An exact copy of the entries below is the expected answer.

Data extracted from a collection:
--

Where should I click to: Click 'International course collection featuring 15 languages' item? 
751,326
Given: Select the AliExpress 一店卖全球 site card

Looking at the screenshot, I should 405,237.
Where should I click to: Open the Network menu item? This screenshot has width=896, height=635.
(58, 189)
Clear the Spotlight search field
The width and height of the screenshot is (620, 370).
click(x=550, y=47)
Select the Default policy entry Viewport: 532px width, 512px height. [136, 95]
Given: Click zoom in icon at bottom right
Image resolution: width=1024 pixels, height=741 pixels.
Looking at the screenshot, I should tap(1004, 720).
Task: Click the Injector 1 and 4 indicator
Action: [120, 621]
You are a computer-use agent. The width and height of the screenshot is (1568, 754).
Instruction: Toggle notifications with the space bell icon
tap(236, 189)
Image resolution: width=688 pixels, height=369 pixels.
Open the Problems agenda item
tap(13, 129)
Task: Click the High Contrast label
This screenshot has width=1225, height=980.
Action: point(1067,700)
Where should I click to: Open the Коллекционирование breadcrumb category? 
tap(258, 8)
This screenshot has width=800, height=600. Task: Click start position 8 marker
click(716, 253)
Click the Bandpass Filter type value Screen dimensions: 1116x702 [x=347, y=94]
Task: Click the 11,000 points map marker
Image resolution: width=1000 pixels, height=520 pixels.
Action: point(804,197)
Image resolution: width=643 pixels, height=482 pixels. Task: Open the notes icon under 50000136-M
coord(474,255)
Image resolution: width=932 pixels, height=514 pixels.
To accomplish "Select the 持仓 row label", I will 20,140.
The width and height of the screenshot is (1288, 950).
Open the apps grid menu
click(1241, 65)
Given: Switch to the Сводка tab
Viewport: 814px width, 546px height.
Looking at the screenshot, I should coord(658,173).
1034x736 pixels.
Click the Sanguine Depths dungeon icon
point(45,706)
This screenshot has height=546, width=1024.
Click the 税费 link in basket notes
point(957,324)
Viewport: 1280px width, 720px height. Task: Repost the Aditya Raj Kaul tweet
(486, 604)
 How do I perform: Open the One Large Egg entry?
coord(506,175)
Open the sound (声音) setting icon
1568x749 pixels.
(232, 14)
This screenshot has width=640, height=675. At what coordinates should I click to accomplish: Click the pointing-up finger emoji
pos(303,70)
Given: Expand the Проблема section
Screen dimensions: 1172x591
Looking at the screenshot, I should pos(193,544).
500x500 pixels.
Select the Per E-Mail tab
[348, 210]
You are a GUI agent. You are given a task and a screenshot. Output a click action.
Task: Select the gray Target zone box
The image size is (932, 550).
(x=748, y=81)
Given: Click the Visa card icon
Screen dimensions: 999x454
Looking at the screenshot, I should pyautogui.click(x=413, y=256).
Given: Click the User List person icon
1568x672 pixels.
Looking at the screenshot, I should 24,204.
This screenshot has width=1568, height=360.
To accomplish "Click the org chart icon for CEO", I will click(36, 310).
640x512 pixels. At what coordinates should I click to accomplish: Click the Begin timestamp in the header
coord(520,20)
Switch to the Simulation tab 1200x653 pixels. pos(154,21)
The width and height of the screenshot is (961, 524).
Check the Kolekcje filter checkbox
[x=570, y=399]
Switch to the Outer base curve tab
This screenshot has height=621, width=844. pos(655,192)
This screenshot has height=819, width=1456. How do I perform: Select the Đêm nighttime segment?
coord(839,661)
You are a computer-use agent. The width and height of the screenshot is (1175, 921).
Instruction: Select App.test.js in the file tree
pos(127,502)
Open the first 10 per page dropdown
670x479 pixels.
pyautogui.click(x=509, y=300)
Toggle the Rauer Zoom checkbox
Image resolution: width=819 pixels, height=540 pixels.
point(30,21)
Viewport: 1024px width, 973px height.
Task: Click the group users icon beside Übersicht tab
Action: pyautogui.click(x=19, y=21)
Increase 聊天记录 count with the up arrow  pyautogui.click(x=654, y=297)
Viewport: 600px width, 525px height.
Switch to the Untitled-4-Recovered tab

--

REPLY TO THE TASK:
Where should I click to: Click 'International course collection featuring 15 languages' item? 
751,326
Given: Select the AliExpress 一店卖全球 site card

Looking at the screenshot, I should 405,237.
Where should I click to: Open the Network menu item? This screenshot has width=896, height=635.
(58, 189)
Clear the Spotlight search field
The width and height of the screenshot is (620, 370).
click(x=550, y=47)
Select the Default policy entry Viewport: 532px width, 512px height. [136, 95]
Given: Click zoom in icon at bottom right
Image resolution: width=1024 pixels, height=741 pixels.
Looking at the screenshot, I should tap(1004, 720).
Task: Click the Injector 1 and 4 indicator
Action: [120, 621]
You are a computer-use agent. The width and height of the screenshot is (1568, 754).
Instruction: Toggle notifications with the space bell icon
tap(236, 189)
Image resolution: width=688 pixels, height=369 pixels.
Open the Problems agenda item
tap(13, 129)
Task: Click the High Contrast label
This screenshot has width=1225, height=980.
Action: point(1067,700)
Where should I click to: Open the Коллекционирование breadcrumb category? 
tap(258, 8)
This screenshot has width=800, height=600. Task: Click start position 8 marker
click(716, 253)
Click the Bandpass Filter type value Screen dimensions: 1116x702 [x=347, y=94]
Task: Click the 11,000 points map marker
Image resolution: width=1000 pixels, height=520 pixels.
Action: point(804,197)
Image resolution: width=643 pixels, height=482 pixels. Task: Open the notes icon under 50000136-M
coord(474,255)
Image resolution: width=932 pixels, height=514 pixels.
To accomplish "Select the 持仓 row label", I will 20,140.
The width and height of the screenshot is (1288, 950).
Open the apps grid menu
click(1241, 65)
Given: Switch to the Сводка tab
Viewport: 814px width, 546px height.
Looking at the screenshot, I should coord(658,173).
1034x736 pixels.
Click the Sanguine Depths dungeon icon
point(45,706)
This screenshot has height=546, width=1024.
Click the 税费 link in basket notes
point(957,324)
Viewport: 1280px width, 720px height. Task: Repost the Aditya Raj Kaul tweet
(486, 604)
 How do I perform: Open the One Large Egg entry?
coord(506,175)
Open the sound (声音) setting icon
1568x749 pixels.
(232, 14)
This screenshot has width=640, height=675. At what coordinates should I click to accomplish: Click the pointing-up finger emoji
pos(303,70)
Given: Expand the Проблема section
Screen dimensions: 1172x591
Looking at the screenshot, I should pos(193,544).
500x500 pixels.
Select the Per E-Mail tab
[348, 210]
You are a GUI agent. You are given a task and a screenshot. Output a click action.
Task: Select the gray Target zone box
The image size is (932, 550).
(x=748, y=81)
Given: Click the Visa card icon
Screen dimensions: 999x454
Looking at the screenshot, I should pyautogui.click(x=413, y=256).
Given: Click the User List person icon
1568x672 pixels.
Looking at the screenshot, I should 24,204.
This screenshot has width=1568, height=360.
To accomplish "Click the org chart icon for CEO", I will click(36, 310).
640x512 pixels. At what coordinates should I click to accomplish: Click the Begin timestamp in the header
coord(520,20)
Switch to the Simulation tab 1200x653 pixels. pos(154,21)
The width and height of the screenshot is (961, 524).
Check the Kolekcje filter checkbox
[x=570, y=399]
Switch to the Outer base curve tab
This screenshot has height=621, width=844. pos(655,192)
This screenshot has height=819, width=1456. How do I perform: Select the Đêm nighttime segment?
coord(839,661)
You are a computer-use agent. The width and height of the screenshot is (1175, 921).
Instruction: Select App.test.js in the file tree
pos(127,502)
Open the first 10 per page dropdown
670x479 pixels.
pyautogui.click(x=509, y=300)
Toggle the Rauer Zoom checkbox
Image resolution: width=819 pixels, height=540 pixels.
point(30,21)
Viewport: 1024px width, 973px height.
Task: Click the group users icon beside Übersicht tab
Action: pyautogui.click(x=19, y=21)
Increase 聊天记录 count with the up arrow  pyautogui.click(x=654, y=297)
Viewport: 600px width, 525px height.
Switch to the Untitled-4-Recovered tab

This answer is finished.